En route, ces papillons se rassemblent de partout pour former d’épais nuages de dizaines de milliers d’ailés légers. Ils sont en route pour un voyage incroyable d’un mois d’une distance de 4 500 kilomètres qui les mène au le Mexique à la Sierra Madre. Ils voyagent de jour tout en grignotant ici et là. La nuit, ils dorment dans les mêmes arbres que leurs ancêtres. Les arbres-dortoirs sont tellement occupés que les branches ploient sous le poids de milliers de dormeurs.

Fait étonnant, les monarques ne cherchent pas le chaud soleil du sud mais un lieu traditionnel d’hibernation dans les montagnes où il règne une température frigide près de zéro. Ils dorment pendant 6 mois pour se réveiller au printemps prêts pour l’accouplement et le retour vers le nord.
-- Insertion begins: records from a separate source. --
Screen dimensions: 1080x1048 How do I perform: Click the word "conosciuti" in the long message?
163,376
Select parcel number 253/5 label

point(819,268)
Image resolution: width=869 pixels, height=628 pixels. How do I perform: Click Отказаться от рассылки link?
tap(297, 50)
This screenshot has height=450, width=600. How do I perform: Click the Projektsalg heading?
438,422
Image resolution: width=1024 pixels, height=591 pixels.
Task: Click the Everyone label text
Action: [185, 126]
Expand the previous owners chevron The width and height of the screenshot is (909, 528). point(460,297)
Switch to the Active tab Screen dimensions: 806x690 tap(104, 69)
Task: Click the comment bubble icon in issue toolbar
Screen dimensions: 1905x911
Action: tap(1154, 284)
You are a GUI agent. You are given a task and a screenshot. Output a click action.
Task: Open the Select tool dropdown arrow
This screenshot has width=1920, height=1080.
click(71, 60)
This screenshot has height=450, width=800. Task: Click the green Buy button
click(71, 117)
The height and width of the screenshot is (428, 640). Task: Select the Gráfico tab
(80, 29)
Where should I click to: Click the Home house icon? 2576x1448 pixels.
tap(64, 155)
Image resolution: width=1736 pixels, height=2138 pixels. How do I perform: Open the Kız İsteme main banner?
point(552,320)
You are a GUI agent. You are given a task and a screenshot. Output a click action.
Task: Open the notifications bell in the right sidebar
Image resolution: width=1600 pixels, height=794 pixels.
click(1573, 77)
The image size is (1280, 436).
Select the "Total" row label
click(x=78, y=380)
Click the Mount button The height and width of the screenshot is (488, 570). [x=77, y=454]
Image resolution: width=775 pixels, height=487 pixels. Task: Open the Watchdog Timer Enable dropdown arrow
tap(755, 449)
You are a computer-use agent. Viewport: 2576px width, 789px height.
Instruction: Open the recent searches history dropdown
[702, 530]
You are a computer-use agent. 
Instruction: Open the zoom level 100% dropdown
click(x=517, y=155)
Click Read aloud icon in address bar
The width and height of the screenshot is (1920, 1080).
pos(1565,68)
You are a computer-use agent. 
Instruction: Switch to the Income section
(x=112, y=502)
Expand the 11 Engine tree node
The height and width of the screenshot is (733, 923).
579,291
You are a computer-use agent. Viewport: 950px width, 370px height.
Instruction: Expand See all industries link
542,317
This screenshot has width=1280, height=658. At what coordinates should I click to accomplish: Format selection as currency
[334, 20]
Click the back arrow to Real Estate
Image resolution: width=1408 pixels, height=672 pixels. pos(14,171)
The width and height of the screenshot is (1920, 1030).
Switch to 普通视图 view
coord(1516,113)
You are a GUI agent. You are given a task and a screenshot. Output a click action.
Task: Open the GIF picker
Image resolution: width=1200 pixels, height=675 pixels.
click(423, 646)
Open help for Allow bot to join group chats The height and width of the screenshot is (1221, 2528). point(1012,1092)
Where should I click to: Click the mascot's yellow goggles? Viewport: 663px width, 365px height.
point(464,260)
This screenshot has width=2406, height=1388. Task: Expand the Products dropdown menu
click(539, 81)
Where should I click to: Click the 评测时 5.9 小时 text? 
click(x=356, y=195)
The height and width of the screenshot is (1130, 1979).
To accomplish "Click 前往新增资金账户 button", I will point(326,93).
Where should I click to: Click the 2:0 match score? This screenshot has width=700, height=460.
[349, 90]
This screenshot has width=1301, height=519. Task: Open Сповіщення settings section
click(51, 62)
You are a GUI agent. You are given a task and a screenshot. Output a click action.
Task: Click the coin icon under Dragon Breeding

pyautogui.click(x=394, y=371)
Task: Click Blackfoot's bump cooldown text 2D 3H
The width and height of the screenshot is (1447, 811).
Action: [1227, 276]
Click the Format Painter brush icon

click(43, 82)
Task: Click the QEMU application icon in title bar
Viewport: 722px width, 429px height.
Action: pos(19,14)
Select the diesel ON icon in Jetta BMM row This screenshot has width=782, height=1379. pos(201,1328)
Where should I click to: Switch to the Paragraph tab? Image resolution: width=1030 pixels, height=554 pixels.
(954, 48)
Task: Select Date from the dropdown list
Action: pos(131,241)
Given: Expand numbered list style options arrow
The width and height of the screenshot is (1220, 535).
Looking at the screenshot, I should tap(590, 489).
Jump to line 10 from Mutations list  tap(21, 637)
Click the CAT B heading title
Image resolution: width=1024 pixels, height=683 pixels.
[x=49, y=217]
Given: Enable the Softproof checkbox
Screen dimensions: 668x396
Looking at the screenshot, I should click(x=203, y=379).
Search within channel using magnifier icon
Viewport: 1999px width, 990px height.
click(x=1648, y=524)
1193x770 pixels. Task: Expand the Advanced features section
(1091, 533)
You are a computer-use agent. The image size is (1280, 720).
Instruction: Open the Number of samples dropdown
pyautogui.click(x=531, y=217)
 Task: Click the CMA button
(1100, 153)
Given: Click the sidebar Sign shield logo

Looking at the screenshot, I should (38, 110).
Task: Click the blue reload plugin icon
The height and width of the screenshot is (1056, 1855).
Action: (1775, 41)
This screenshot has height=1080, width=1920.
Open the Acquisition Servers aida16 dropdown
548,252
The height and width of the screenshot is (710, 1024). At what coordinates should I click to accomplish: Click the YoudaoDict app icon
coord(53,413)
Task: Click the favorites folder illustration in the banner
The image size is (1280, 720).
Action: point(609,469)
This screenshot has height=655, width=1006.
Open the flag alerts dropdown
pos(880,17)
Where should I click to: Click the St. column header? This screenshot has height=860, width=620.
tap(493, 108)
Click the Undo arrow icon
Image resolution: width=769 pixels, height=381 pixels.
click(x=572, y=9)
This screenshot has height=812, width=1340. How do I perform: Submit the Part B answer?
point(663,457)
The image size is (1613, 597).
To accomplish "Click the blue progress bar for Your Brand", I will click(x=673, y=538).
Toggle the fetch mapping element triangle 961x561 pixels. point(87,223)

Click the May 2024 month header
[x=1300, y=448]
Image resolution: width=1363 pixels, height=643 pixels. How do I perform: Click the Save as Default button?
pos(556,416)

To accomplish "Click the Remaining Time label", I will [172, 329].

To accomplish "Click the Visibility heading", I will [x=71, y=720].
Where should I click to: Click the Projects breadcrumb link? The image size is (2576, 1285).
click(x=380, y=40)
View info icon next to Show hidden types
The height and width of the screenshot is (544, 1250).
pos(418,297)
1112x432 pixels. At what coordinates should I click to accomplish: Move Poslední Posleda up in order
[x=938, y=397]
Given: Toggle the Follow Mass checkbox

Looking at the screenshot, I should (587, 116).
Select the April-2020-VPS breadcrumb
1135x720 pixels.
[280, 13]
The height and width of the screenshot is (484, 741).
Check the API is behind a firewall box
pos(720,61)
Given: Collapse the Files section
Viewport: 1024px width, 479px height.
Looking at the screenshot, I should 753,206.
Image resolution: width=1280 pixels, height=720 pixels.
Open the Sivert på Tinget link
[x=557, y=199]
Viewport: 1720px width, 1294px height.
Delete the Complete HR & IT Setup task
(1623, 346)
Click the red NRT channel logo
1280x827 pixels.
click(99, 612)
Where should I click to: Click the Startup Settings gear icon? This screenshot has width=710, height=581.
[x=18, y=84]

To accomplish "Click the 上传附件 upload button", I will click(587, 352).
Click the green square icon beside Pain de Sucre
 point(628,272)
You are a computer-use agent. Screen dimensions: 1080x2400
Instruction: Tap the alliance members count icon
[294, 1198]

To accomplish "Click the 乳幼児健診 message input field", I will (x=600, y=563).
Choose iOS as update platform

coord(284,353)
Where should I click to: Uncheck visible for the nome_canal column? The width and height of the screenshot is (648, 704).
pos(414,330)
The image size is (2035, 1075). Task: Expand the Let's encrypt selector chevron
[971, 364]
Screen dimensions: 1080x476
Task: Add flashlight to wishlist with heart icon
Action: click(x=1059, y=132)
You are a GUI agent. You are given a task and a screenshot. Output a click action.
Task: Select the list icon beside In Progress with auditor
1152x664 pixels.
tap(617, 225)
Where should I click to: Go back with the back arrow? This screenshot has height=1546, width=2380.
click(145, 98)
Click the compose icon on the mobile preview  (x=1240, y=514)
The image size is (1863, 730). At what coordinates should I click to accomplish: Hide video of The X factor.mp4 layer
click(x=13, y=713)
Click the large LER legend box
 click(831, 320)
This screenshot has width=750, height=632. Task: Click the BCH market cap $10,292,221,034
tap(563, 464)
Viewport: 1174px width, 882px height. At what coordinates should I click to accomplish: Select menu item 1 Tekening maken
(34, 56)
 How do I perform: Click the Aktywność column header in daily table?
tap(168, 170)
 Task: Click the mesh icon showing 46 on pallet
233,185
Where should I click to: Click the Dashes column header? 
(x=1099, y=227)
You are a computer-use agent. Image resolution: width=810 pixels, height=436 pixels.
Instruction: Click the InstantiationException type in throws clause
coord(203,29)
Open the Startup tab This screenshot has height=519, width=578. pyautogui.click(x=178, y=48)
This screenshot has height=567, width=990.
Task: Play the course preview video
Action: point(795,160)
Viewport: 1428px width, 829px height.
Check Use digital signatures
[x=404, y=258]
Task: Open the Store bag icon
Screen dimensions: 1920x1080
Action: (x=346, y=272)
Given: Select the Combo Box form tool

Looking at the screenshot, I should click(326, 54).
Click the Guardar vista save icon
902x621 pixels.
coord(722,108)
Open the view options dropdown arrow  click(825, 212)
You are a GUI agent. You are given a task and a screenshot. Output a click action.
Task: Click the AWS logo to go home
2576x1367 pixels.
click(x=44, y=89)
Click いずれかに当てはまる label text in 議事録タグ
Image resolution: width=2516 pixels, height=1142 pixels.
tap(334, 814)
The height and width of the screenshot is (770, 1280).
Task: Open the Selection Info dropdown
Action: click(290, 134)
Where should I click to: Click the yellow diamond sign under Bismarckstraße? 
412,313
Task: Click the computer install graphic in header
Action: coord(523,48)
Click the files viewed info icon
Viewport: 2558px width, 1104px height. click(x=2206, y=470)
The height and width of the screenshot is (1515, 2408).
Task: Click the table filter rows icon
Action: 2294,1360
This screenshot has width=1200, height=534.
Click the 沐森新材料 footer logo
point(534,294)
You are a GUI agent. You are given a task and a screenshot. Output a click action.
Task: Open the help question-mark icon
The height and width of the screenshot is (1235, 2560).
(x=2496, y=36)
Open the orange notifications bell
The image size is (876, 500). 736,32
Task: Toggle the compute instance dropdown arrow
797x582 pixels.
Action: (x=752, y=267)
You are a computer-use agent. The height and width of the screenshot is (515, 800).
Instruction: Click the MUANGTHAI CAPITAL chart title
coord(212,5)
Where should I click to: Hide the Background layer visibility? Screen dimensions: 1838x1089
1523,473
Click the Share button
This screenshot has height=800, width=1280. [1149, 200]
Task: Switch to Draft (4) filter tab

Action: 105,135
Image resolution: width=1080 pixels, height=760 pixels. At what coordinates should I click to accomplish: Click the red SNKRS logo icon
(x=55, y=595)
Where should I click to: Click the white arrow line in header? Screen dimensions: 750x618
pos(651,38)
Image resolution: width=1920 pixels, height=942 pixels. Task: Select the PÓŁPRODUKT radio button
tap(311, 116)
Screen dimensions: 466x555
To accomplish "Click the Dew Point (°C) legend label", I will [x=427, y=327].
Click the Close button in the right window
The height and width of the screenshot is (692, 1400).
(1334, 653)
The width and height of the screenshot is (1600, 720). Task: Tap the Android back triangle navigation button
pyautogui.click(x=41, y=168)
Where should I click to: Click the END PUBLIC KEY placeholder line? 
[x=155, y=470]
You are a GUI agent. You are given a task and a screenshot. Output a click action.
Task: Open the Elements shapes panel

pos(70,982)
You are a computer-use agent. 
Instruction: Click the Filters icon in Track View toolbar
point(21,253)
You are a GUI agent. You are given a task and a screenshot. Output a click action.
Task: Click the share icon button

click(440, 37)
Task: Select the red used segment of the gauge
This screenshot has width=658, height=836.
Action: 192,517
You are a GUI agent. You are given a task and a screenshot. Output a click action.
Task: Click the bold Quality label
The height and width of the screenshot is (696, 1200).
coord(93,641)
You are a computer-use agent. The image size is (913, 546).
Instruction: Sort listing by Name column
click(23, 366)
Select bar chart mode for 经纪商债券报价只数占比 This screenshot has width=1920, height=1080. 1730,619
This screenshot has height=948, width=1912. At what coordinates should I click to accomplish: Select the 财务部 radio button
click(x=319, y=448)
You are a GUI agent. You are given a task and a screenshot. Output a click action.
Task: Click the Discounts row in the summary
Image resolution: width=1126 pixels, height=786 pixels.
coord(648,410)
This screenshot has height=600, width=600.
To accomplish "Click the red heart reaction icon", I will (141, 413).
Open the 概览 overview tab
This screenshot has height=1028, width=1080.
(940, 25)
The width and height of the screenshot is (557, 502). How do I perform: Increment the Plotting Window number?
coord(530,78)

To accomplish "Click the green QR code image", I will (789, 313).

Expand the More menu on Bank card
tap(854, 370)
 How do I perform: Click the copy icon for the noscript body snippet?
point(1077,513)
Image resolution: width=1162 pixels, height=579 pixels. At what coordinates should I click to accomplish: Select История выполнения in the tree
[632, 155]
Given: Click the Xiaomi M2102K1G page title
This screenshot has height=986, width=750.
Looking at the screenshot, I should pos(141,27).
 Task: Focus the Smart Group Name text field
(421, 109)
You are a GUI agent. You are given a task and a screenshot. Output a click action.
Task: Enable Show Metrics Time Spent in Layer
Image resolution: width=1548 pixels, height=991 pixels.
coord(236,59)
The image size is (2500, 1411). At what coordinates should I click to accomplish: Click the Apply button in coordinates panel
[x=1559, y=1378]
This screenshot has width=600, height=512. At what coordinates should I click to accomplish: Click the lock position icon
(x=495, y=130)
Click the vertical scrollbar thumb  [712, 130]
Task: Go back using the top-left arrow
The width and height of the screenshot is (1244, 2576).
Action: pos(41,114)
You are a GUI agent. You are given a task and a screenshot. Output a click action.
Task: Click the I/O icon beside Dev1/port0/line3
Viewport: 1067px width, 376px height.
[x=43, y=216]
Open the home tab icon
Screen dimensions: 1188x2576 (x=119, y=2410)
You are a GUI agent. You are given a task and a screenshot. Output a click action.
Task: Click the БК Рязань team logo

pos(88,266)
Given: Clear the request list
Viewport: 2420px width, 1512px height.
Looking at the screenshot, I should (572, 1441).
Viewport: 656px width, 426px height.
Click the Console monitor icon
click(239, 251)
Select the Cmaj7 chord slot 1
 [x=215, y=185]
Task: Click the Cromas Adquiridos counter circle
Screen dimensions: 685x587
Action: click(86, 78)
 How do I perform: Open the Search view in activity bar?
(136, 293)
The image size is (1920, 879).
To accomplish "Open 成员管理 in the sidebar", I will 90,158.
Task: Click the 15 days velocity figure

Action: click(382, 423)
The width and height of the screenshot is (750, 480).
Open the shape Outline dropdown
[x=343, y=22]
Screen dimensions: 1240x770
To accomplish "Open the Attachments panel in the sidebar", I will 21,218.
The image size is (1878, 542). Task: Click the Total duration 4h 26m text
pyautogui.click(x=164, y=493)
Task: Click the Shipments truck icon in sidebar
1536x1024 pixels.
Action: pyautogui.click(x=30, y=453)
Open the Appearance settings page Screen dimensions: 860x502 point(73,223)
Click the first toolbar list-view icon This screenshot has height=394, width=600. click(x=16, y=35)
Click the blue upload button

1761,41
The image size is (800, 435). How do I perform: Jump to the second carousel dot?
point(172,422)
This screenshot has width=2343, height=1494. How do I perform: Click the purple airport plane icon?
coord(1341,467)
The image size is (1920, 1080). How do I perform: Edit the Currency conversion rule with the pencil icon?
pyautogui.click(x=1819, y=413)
Les femelles pondent leurs œufs en route sur leurs plantes préférées : les Asclépiades aux feuilles toxiques. Les pauvres mâles, en vols séparés, sont épuisés et meurent presque tous en voyage. Tout le long du parcours, les œufs éclosent et les chenilles, décorées de bandes jaune-noir-blanc, dévorent les feuilles empoisonnées de l’Asclépiade. Le poison ne le tue pas, au contraire, il les rend immangeables et les protège ainsi ontre les prédateurs qui n’osent pas manger ces chenilles vénéneuses au goût affreux. Rendus papillons, ils n’auront rien à craindre.

Ces migrations spectaculaires et ésoufflantes décorent le ciel d’automne depuis des milliers d’années et elles émerveilleront nos enfants, nos petits-enfants  et même nos lointains descendants. Bravo pour cette merveille de la nature.